> _WORK INSTRUCTIONS_
Retype, with no pictures, each line from the one that holds "This screenshot has" through the last line of the entries below, both included.

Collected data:
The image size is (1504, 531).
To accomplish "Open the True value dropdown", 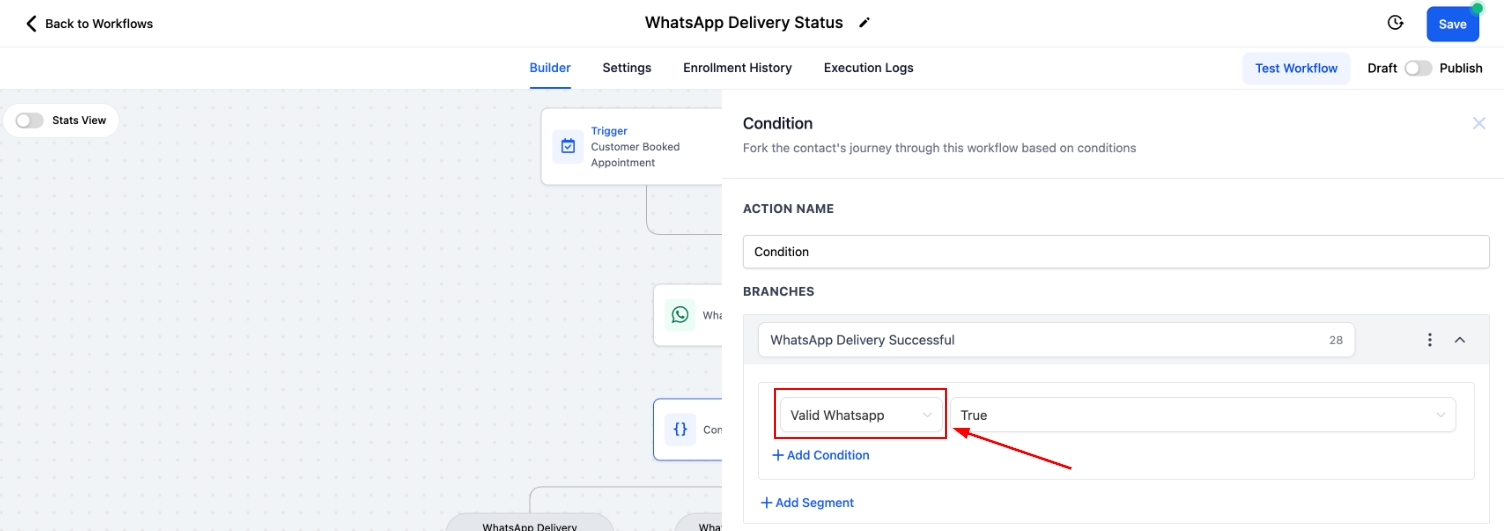I will [x=1202, y=415].
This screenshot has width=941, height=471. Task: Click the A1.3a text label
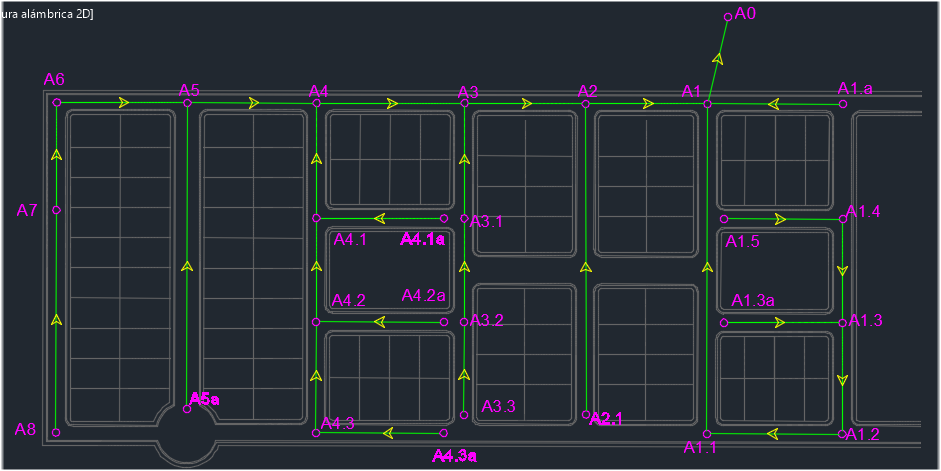tap(753, 300)
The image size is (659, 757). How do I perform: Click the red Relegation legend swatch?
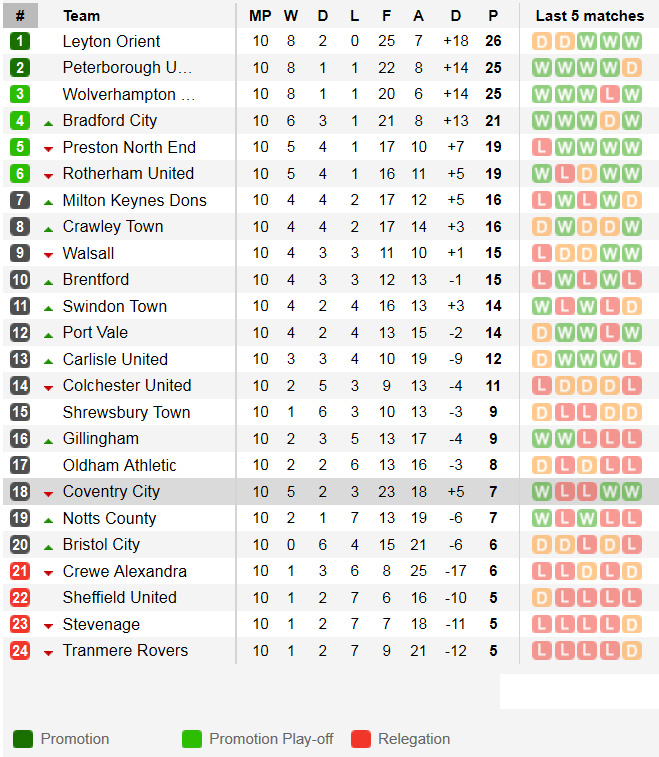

> _ANSWER SECTION_
This screenshot has width=941, height=471. Task: Click the A1.3a text label
tap(753, 300)
The image size is (659, 757). How do I perform: Click the red Relegation legend swatch?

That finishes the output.